◆ Problem statement
Below are the records. Transcribe them exactly.

◆ Data for this task
====

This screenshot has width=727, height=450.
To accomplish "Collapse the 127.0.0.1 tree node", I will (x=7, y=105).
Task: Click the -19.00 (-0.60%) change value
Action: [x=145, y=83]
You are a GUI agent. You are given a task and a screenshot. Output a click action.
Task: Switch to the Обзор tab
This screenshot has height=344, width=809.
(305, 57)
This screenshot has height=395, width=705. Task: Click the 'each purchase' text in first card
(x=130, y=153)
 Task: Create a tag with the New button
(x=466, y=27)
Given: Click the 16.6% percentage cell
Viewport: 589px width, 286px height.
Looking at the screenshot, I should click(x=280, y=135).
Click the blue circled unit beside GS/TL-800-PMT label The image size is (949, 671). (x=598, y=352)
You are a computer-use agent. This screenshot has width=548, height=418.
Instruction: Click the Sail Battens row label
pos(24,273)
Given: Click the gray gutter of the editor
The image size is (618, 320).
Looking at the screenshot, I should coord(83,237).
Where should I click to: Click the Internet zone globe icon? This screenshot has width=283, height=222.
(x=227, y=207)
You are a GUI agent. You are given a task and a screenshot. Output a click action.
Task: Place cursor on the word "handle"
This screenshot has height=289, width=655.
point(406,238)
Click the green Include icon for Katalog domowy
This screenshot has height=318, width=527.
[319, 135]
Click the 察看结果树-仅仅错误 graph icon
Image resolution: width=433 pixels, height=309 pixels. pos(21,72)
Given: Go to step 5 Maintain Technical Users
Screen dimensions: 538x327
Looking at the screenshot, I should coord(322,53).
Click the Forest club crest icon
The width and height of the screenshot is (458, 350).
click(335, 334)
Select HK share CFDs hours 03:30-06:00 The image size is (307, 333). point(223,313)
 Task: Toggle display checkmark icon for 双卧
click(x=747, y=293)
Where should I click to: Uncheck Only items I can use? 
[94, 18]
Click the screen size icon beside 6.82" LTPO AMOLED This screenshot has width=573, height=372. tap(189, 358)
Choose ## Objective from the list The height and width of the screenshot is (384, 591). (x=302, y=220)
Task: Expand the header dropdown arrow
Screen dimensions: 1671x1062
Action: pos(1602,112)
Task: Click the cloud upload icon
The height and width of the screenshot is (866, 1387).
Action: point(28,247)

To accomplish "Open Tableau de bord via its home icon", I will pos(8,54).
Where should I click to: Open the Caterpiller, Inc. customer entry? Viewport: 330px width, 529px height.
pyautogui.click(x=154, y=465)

====

◆ Answer for this exercise
This screenshot has width=727, height=450.
To accomplish "Collapse the 127.0.0.1 tree node", I will (x=7, y=105).
Task: Click the -19.00 (-0.60%) change value
Action: [x=145, y=83]
You are a GUI agent. You are given a task and a screenshot. Output a click action.
Task: Switch to the Обзор tab
This screenshot has height=344, width=809.
(305, 57)
This screenshot has height=395, width=705. Task: Click the 'each purchase' text in first card
(x=130, y=153)
 Task: Create a tag with the New button
(x=466, y=27)
Given: Click the 16.6% percentage cell
Viewport: 589px width, 286px height.
Looking at the screenshot, I should click(x=280, y=135).
Click the blue circled unit beside GS/TL-800-PMT label The image size is (949, 671). (x=598, y=352)
You are a computer-use agent. This screenshot has width=548, height=418.
Instruction: Click the Sail Battens row label
pos(24,273)
Given: Click the gray gutter of the editor
The image size is (618, 320).
Looking at the screenshot, I should coord(83,237).
Where should I click to: Click the Internet zone globe icon? This screenshot has width=283, height=222.
(x=227, y=207)
You are a GUI agent. You are given a task and a screenshot. Output a click action.
Task: Place cursor on the word "handle"
This screenshot has height=289, width=655.
point(406,238)
Click the green Include icon for Katalog domowy
This screenshot has height=318, width=527.
[319, 135]
Click the 察看结果树-仅仅错误 graph icon
Image resolution: width=433 pixels, height=309 pixels. pos(21,72)
Given: Go to step 5 Maintain Technical Users
Screen dimensions: 538x327
Looking at the screenshot, I should coord(322,53).
Click the Forest club crest icon
The width and height of the screenshot is (458, 350).
click(335, 334)
Select HK share CFDs hours 03:30-06:00 The image size is (307, 333). point(223,313)
 Task: Toggle display checkmark icon for 双卧
click(x=747, y=293)
Where should I click to: Uncheck Only items I can use? 
[94, 18]
Click the screen size icon beside 6.82" LTPO AMOLED This screenshot has width=573, height=372. tap(189, 358)
Choose ## Objective from the list The height and width of the screenshot is (384, 591). (x=302, y=220)
Task: Expand the header dropdown arrow
Screen dimensions: 1671x1062
Action: pos(1602,112)
Task: Click the cloud upload icon
The height and width of the screenshot is (866, 1387).
Action: point(28,247)

To accomplish "Open Tableau de bord via its home icon", I will pos(8,54).
Where should I click to: Open the Caterpiller, Inc. customer entry? Viewport: 330px width, 529px height.
pyautogui.click(x=154, y=465)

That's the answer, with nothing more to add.